**OBJECTIVE:**
Revise the listing from its beginning through the line containing "(x=95, y=60)", replacing "screenshot" with "screen image" and leaving everything else unchanged. Leave the pictures out.

****

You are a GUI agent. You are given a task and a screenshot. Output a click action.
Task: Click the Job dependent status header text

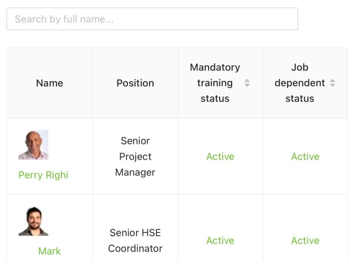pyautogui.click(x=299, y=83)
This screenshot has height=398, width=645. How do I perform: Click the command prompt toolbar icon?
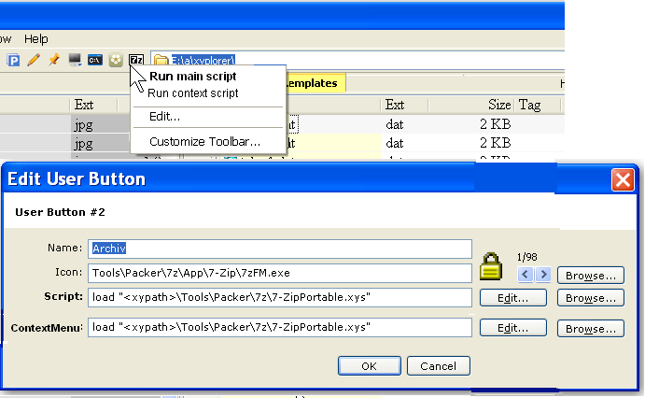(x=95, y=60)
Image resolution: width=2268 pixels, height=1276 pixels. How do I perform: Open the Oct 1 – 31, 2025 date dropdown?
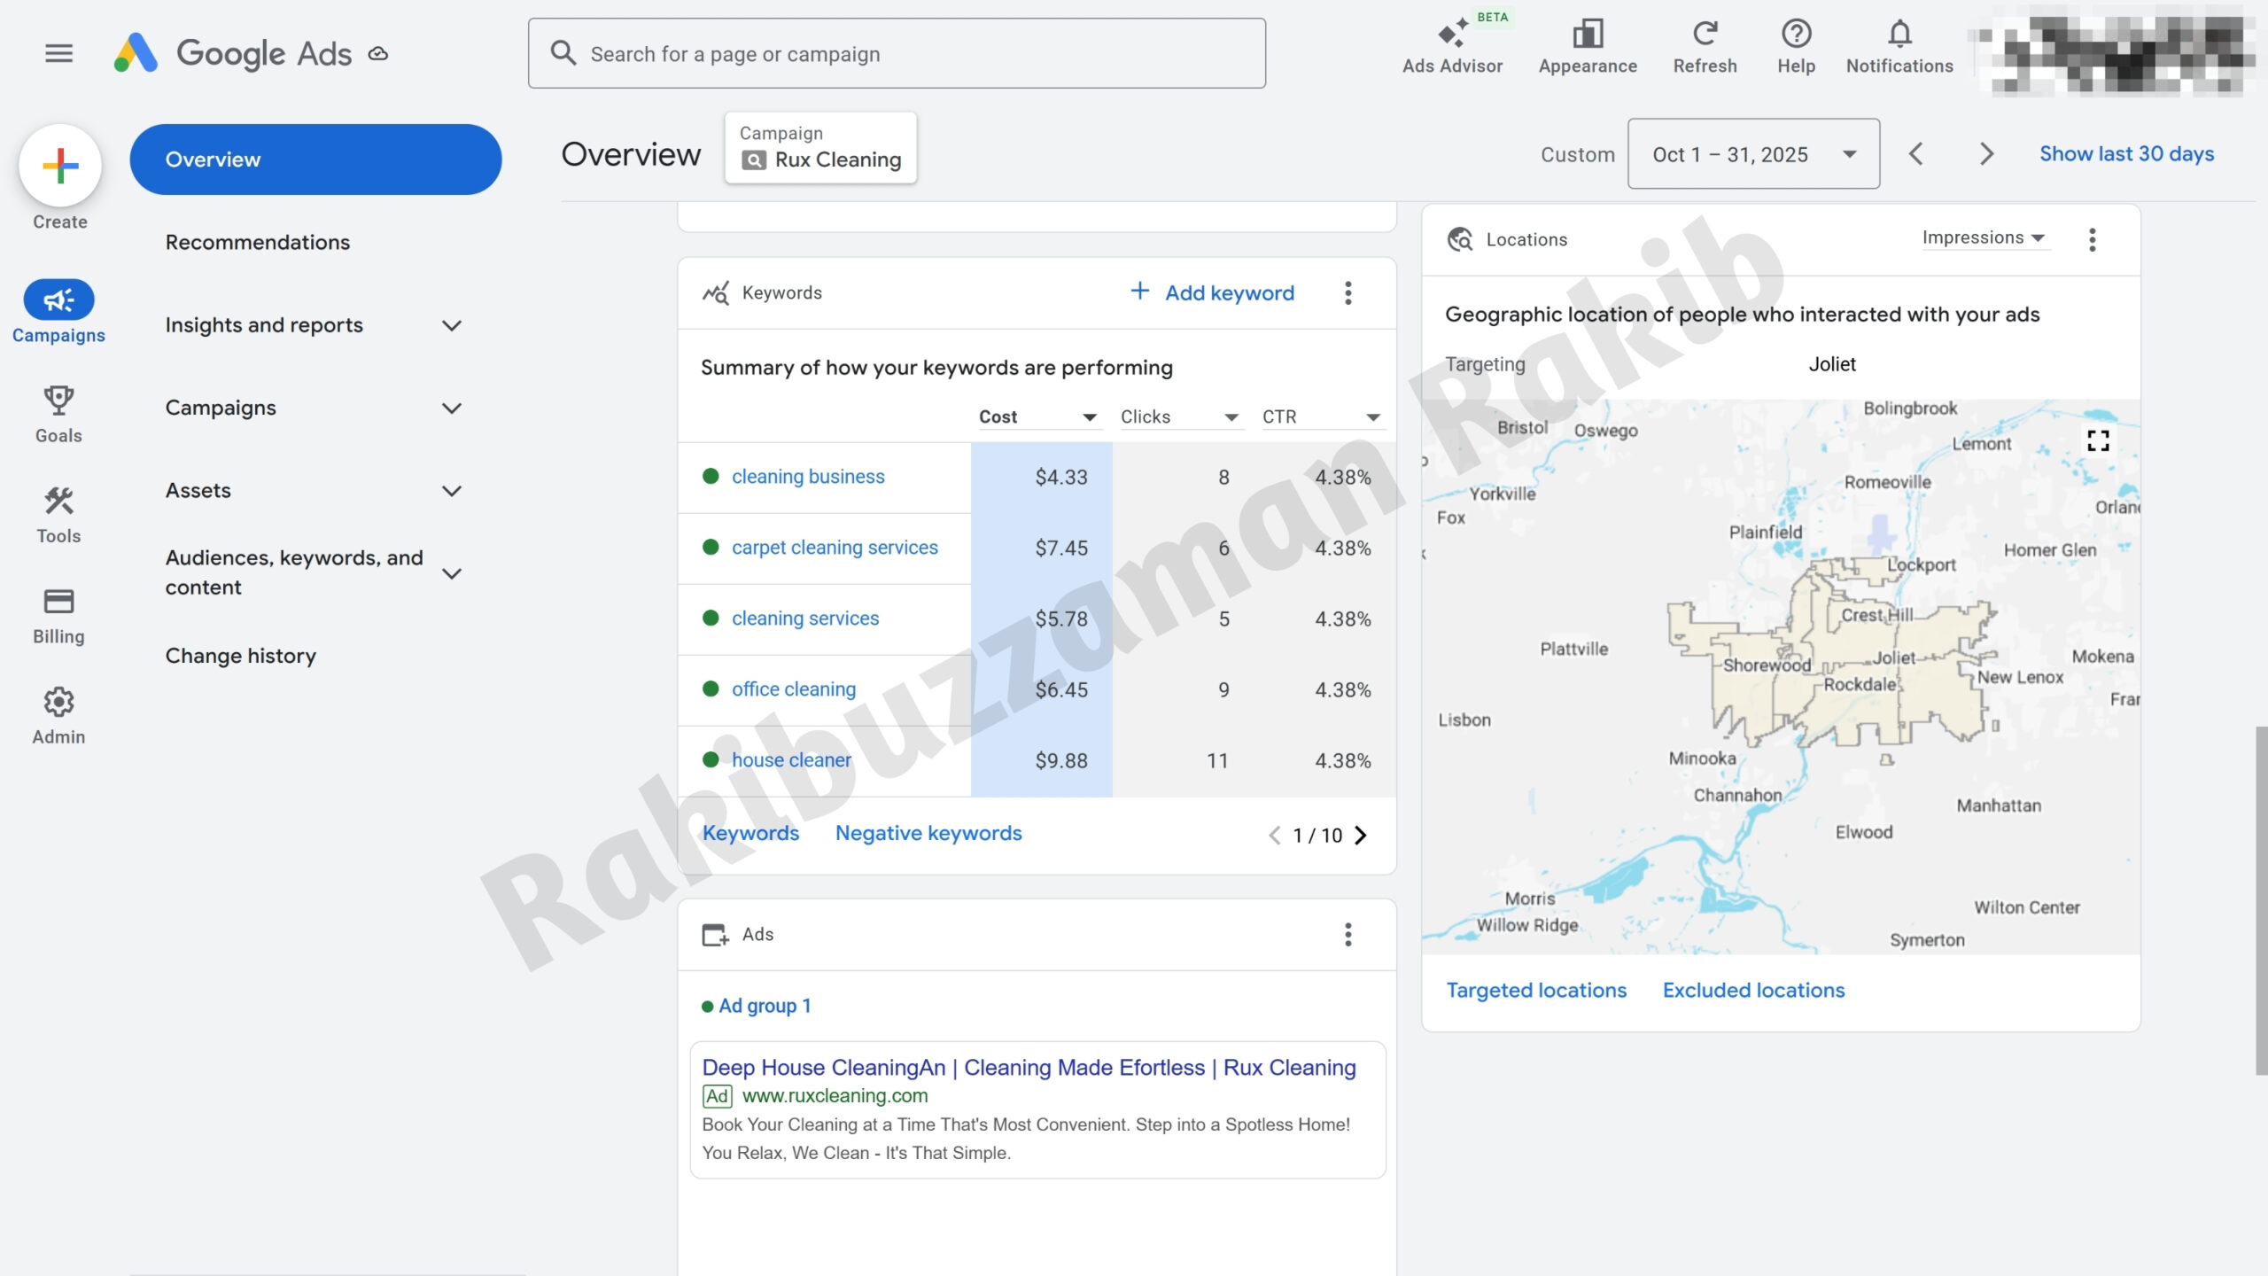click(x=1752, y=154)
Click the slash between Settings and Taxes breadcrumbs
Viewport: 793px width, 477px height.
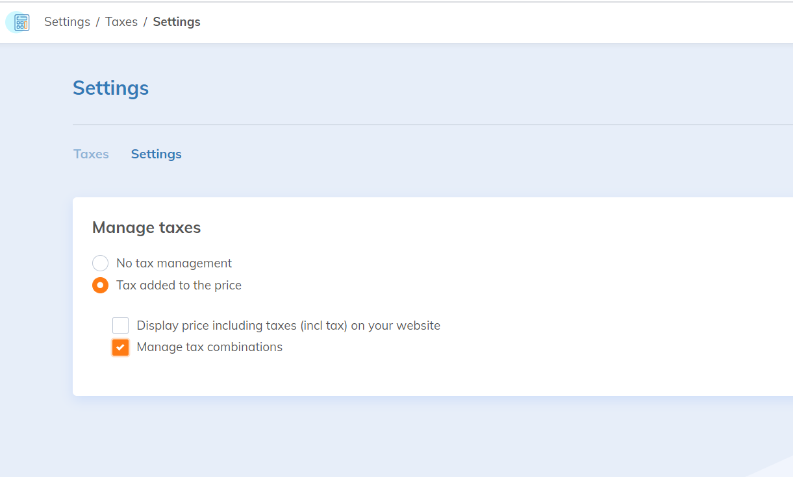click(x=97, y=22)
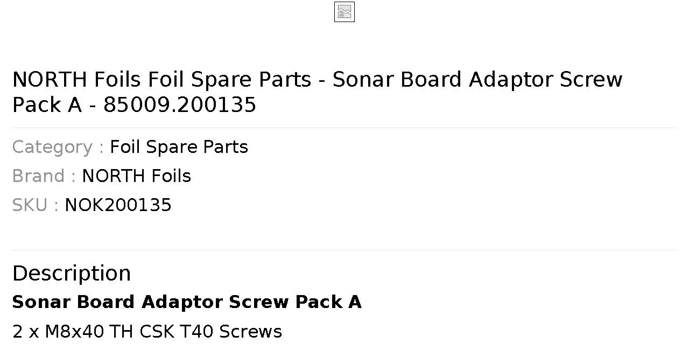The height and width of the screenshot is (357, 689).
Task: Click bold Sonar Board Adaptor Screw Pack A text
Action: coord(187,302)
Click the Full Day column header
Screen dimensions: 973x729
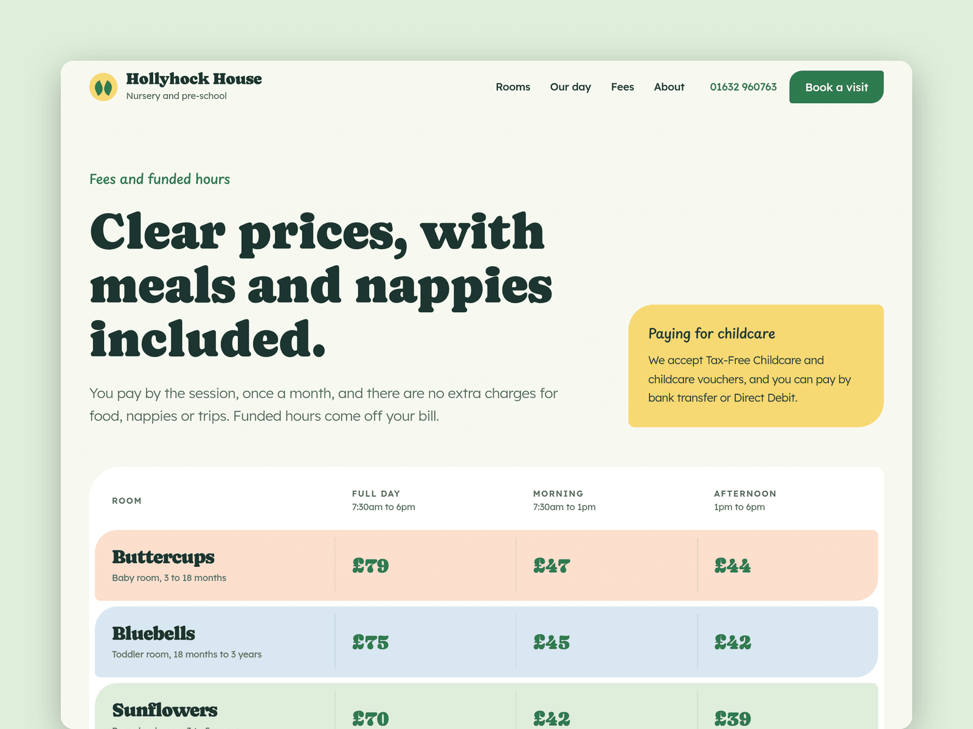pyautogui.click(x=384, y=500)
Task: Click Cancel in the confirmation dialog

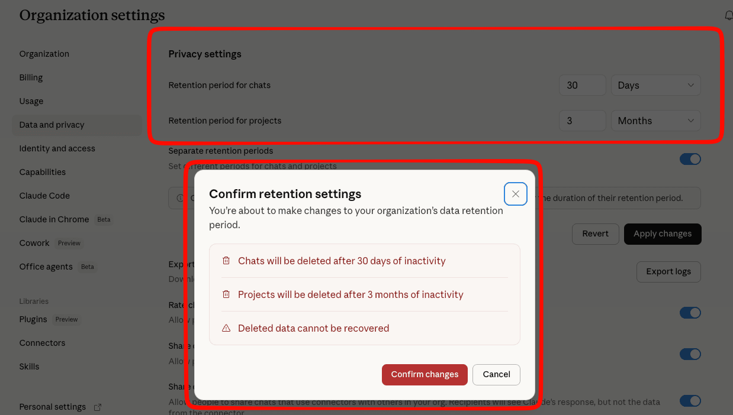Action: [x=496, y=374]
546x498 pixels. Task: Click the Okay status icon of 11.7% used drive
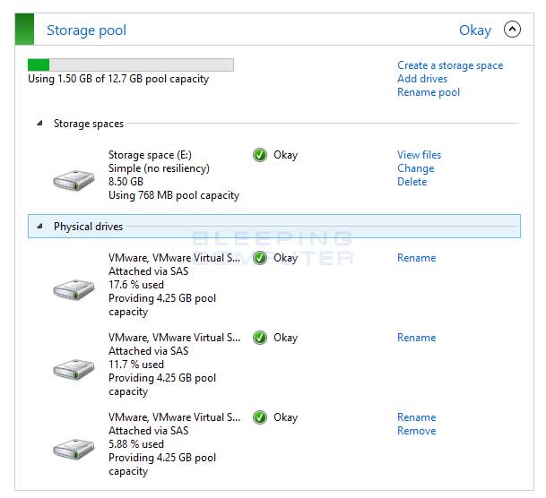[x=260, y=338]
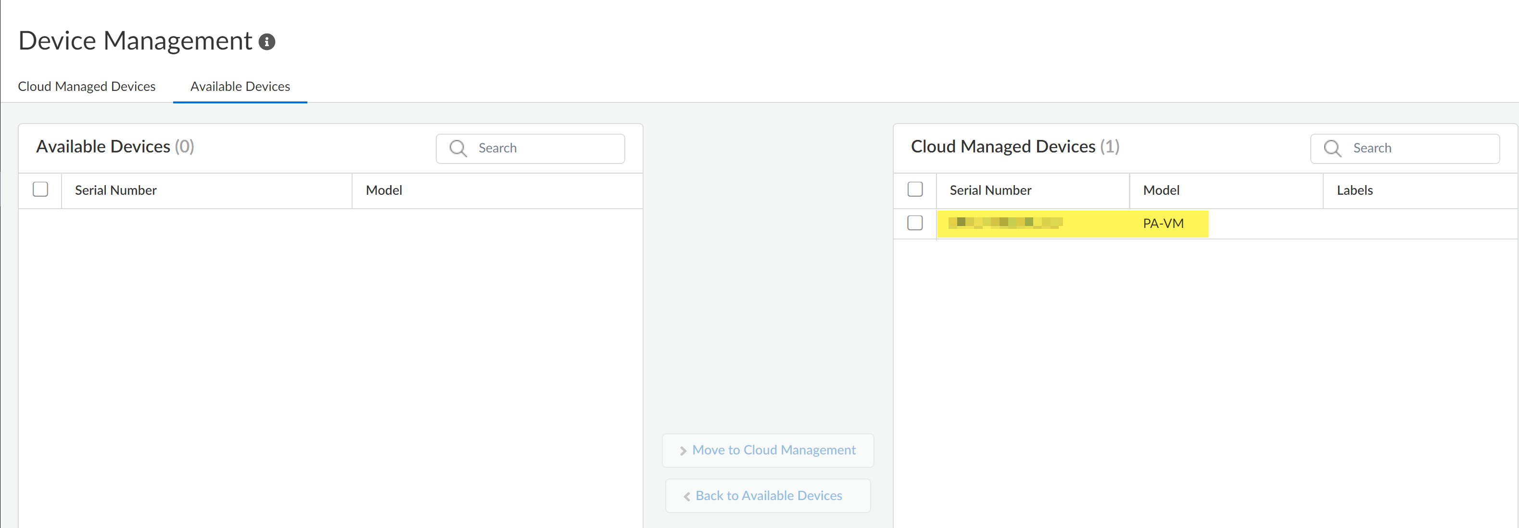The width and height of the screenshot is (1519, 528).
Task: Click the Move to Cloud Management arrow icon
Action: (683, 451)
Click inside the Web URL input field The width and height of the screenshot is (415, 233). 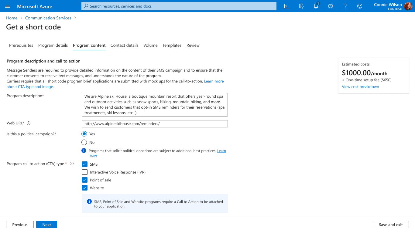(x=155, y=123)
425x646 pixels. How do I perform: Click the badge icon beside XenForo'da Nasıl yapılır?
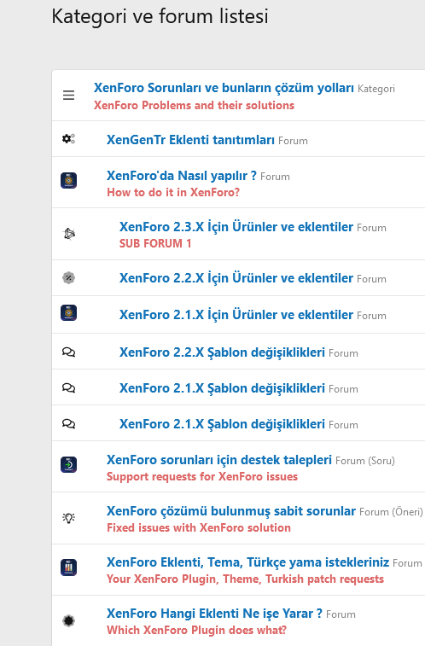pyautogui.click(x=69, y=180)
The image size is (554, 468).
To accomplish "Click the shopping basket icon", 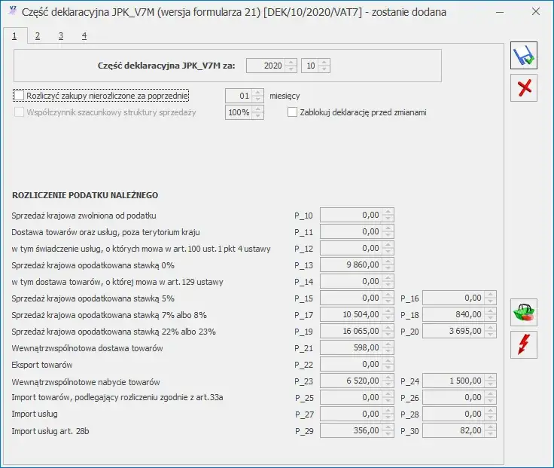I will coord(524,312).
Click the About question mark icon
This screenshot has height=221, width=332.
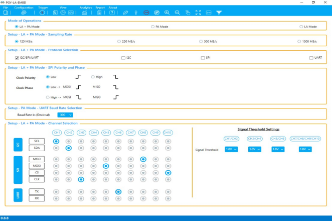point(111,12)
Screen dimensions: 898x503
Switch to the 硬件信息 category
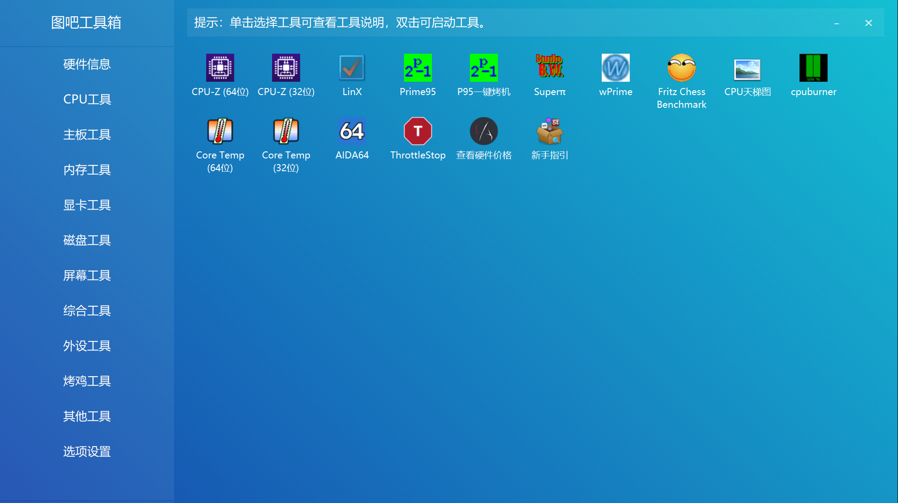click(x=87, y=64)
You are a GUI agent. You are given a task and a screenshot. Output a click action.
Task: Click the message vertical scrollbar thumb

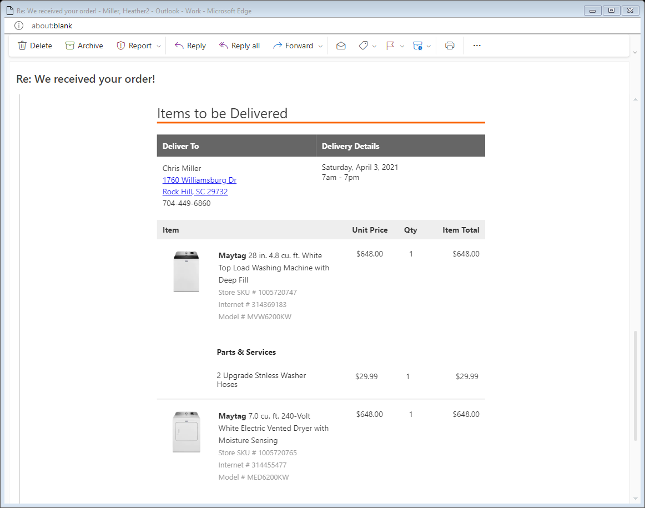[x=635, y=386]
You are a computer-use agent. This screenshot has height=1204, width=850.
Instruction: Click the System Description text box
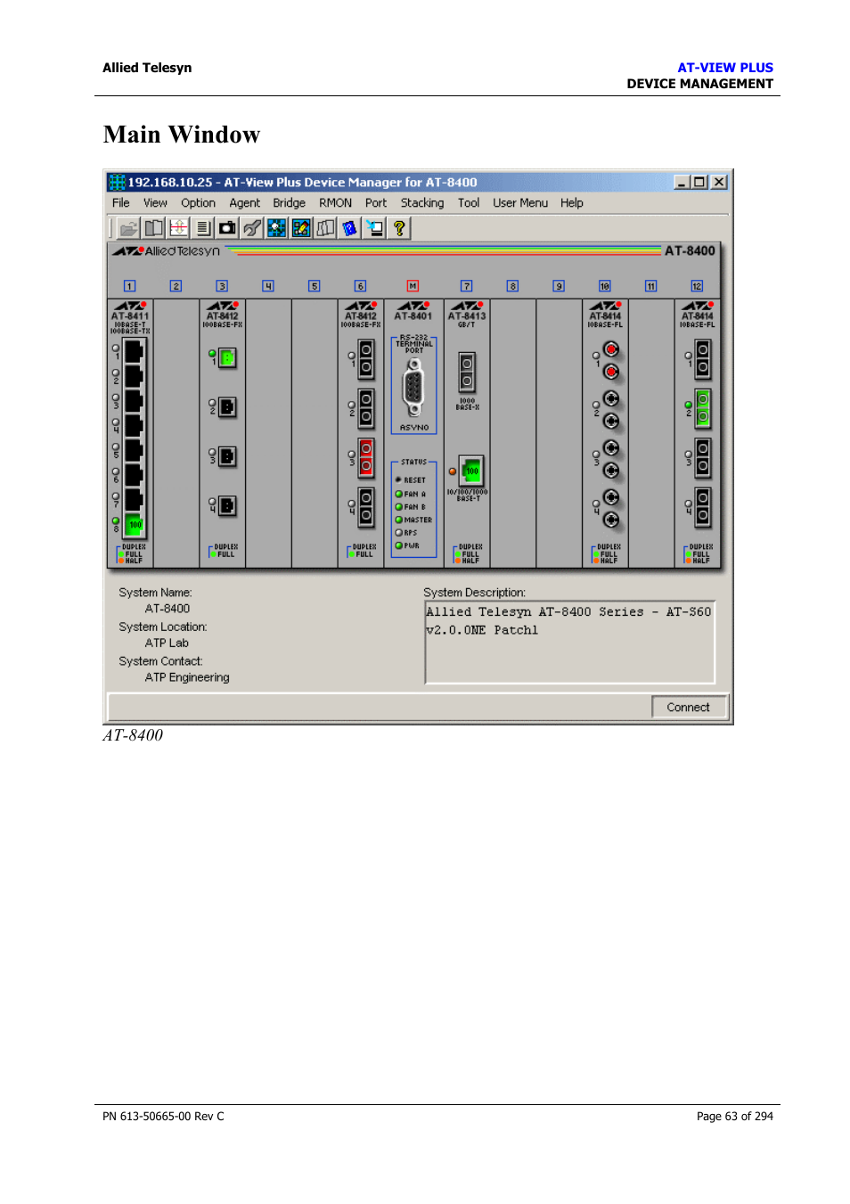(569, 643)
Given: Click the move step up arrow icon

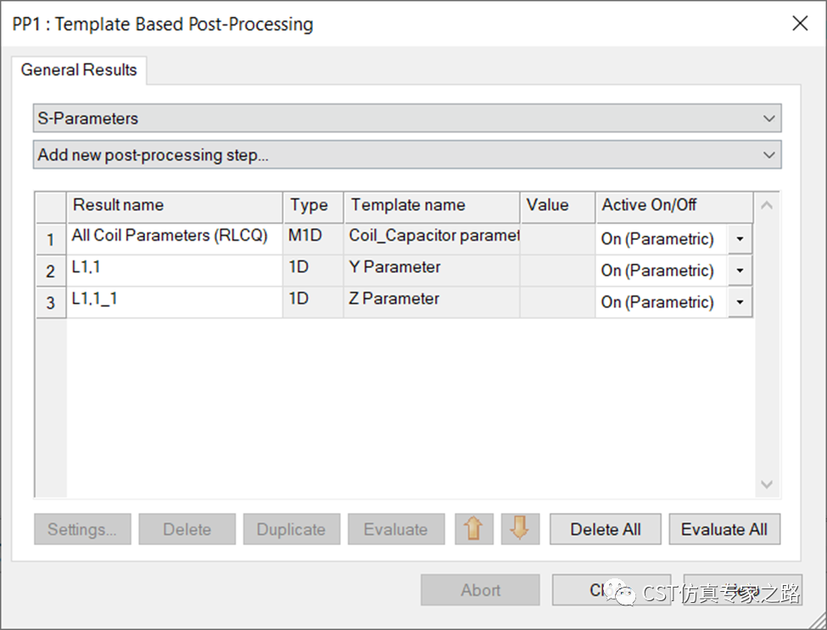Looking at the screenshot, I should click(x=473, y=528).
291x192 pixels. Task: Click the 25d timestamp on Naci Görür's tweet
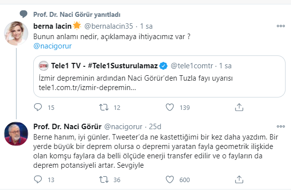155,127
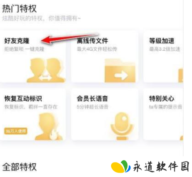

****

**TASK RESULT:**
You are a GUI agent. You are given a task and a screen image. Output a click action.
Task: Click the Job dependent status header text

pyautogui.click(x=299, y=83)
This screen image has height=398, width=645. How do I perform: Click the command prompt toolbar icon?
(x=95, y=60)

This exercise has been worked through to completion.